(Records excerpted from a collection)
———
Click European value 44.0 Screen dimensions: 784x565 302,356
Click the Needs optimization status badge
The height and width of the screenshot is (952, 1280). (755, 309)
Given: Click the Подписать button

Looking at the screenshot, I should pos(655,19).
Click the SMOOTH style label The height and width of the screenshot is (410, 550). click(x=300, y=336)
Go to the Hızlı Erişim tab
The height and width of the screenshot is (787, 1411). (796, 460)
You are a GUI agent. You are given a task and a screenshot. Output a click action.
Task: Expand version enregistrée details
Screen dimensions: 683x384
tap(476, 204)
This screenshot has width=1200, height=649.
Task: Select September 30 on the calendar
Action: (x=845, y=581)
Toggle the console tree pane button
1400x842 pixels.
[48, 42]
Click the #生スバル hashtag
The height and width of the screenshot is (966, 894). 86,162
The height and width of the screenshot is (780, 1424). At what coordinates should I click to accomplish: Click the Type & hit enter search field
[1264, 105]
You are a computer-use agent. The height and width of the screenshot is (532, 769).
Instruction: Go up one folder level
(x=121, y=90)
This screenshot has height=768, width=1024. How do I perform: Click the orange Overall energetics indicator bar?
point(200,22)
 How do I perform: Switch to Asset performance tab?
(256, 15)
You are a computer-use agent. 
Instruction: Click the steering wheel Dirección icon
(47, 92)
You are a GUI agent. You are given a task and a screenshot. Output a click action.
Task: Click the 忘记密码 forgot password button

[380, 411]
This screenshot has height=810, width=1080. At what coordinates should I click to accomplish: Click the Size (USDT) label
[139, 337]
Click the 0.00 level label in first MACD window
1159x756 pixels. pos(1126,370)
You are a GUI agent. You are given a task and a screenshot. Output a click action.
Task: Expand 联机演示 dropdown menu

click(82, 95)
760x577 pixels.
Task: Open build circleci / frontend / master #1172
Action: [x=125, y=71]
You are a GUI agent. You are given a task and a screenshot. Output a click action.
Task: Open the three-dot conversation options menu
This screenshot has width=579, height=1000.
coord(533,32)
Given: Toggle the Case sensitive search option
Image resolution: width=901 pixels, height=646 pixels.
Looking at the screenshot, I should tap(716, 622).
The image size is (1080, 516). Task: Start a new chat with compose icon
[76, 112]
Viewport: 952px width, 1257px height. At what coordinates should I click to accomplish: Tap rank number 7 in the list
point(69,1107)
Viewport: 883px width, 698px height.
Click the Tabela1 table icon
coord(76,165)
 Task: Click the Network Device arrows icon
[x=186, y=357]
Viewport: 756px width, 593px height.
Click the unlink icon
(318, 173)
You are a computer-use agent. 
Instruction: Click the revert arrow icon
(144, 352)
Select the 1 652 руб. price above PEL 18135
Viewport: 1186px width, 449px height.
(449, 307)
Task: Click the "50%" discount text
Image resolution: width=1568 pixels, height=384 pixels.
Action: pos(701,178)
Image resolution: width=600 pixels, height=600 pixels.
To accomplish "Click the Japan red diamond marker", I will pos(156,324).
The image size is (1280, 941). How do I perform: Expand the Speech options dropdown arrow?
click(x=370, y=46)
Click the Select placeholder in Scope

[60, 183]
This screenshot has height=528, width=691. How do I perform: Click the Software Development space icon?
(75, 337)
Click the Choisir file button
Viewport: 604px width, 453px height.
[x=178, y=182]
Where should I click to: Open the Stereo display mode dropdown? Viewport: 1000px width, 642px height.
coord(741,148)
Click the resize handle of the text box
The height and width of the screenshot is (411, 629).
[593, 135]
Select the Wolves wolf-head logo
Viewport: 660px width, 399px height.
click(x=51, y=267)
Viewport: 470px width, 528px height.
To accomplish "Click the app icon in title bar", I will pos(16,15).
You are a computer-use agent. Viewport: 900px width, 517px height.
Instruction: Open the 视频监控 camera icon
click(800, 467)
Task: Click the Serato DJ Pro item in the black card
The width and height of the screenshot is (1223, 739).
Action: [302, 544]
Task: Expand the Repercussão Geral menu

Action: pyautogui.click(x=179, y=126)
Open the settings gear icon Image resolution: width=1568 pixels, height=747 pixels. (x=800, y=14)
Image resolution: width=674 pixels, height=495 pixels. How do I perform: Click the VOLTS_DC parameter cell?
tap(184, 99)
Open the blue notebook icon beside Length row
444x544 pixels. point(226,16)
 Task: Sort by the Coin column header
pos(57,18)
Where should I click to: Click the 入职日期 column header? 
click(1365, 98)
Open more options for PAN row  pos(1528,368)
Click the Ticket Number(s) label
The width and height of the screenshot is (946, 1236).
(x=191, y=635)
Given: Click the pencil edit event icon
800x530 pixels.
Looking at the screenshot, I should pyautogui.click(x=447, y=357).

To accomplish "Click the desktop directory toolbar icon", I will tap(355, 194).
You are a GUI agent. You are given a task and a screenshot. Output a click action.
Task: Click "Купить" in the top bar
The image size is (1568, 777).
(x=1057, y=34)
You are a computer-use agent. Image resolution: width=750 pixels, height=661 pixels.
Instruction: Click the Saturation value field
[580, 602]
———
[About this exercise]: Give the data again exactly, line for line.

[Reply to the task]:
Click European value 44.0 Screen dimensions: 784x565 302,356
Click the Needs optimization status badge
The height and width of the screenshot is (952, 1280). (755, 309)
Given: Click the Подписать button

Looking at the screenshot, I should pos(655,19).
Click the SMOOTH style label The height and width of the screenshot is (410, 550). click(x=300, y=336)
Go to the Hızlı Erişim tab
The height and width of the screenshot is (787, 1411). (796, 460)
You are a GUI agent. You are given a task and a screenshot. Output a click action.
Task: Expand version enregistrée details
Screen dimensions: 683x384
tap(476, 204)
This screenshot has width=1200, height=649.
Task: Select September 30 on the calendar
Action: (x=845, y=581)
Toggle the console tree pane button
1400x842 pixels.
[48, 42]
Click the #生スバル hashtag
The height and width of the screenshot is (966, 894). 86,162
The height and width of the screenshot is (780, 1424). At what coordinates should I click to accomplish: Click the Type & hit enter search field
[1264, 105]
You are a computer-use agent. The height and width of the screenshot is (532, 769).
Instruction: Go up one folder level
(x=121, y=90)
This screenshot has height=768, width=1024. How do I perform: Click the orange Overall energetics indicator bar?
point(200,22)
 How do I perform: Switch to Asset performance tab?
(256, 15)
You are a computer-use agent. 
Instruction: Click the steering wheel Dirección icon
(47, 92)
You are a GUI agent. You are given a task and a screenshot. Output a click action.
Task: Click the 忘记密码 forgot password button

[380, 411]
This screenshot has height=810, width=1080. At what coordinates should I click to accomplish: Click the Size (USDT) label
[139, 337]
Click the 0.00 level label in first MACD window
1159x756 pixels. pos(1126,370)
You are a GUI agent. You are given a task and a screenshot. Output a click action.
Task: Expand 联机演示 dropdown menu

click(82, 95)
760x577 pixels.
Task: Open build circleci / frontend / master #1172
Action: [x=125, y=71]
You are a GUI agent. You are given a task and a screenshot. Output a click action.
Task: Open the three-dot conversation options menu
This screenshot has width=579, height=1000.
coord(533,32)
Given: Toggle the Case sensitive search option
Image resolution: width=901 pixels, height=646 pixels.
Looking at the screenshot, I should tap(716, 622).
The image size is (1080, 516). Task: Start a new chat with compose icon
[76, 112]
Viewport: 952px width, 1257px height. At what coordinates should I click to accomplish: Tap rank number 7 in the list
point(69,1107)
Viewport: 883px width, 698px height.
Click the Tabela1 table icon
coord(76,165)
 Task: Click the Network Device arrows icon
[x=186, y=357]
Viewport: 756px width, 593px height.
Click the unlink icon
(318, 173)
You are a computer-use agent. 
Instruction: Click the revert arrow icon
(144, 352)
Select the 1 652 руб. price above PEL 18135
Viewport: 1186px width, 449px height.
(449, 307)
Task: Click the "50%" discount text
Image resolution: width=1568 pixels, height=384 pixels.
Action: pos(701,178)
Image resolution: width=600 pixels, height=600 pixels.
To accomplish "Click the Japan red diamond marker", I will pos(156,324).
The image size is (1280, 941). How do I perform: Expand the Speech options dropdown arrow?
click(x=370, y=46)
Click the Select placeholder in Scope

[60, 183]
This screenshot has height=528, width=691. How do I perform: Click the Software Development space icon?
(75, 337)
Click the Choisir file button
Viewport: 604px width, 453px height.
[x=178, y=182]
Where should I click to: Open the Stereo display mode dropdown? Viewport: 1000px width, 642px height.
coord(741,148)
Click the resize handle of the text box
The height and width of the screenshot is (411, 629).
[593, 135]
Select the Wolves wolf-head logo
Viewport: 660px width, 399px height.
click(x=51, y=267)
Viewport: 470px width, 528px height.
To accomplish "Click the app icon in title bar", I will pos(16,15).
You are a computer-use agent. Viewport: 900px width, 517px height.
Instruction: Open the 视频监控 camera icon
click(800, 467)
Task: Click the Serato DJ Pro item in the black card
The width and height of the screenshot is (1223, 739).
Action: [302, 544]
Task: Expand the Repercussão Geral menu

Action: pyautogui.click(x=179, y=126)
Open the settings gear icon Image resolution: width=1568 pixels, height=747 pixels. (x=800, y=14)
Image resolution: width=674 pixels, height=495 pixels. How do I perform: Click the VOLTS_DC parameter cell?
tap(184, 99)
Open the blue notebook icon beside Length row
444x544 pixels. point(226,16)
 Task: Sort by the Coin column header
pos(57,18)
Where should I click to: Click the 入职日期 column header? 
click(1365, 98)
Open more options for PAN row  pos(1528,368)
Click the Ticket Number(s) label
The width and height of the screenshot is (946, 1236).
(x=191, y=635)
Given: Click the pencil edit event icon
800x530 pixels.
Looking at the screenshot, I should pyautogui.click(x=447, y=357).

To accomplish "Click the desktop directory toolbar icon", I will tap(355, 194).
You are a GUI agent. You are given a task and a screenshot. Output a click action.
Task: Click "Купить" in the top bar
The image size is (1568, 777).
(x=1057, y=34)
You are a computer-use agent. Image resolution: width=750 pixels, height=661 pixels.
Instruction: Click the Saturation value field
[580, 602]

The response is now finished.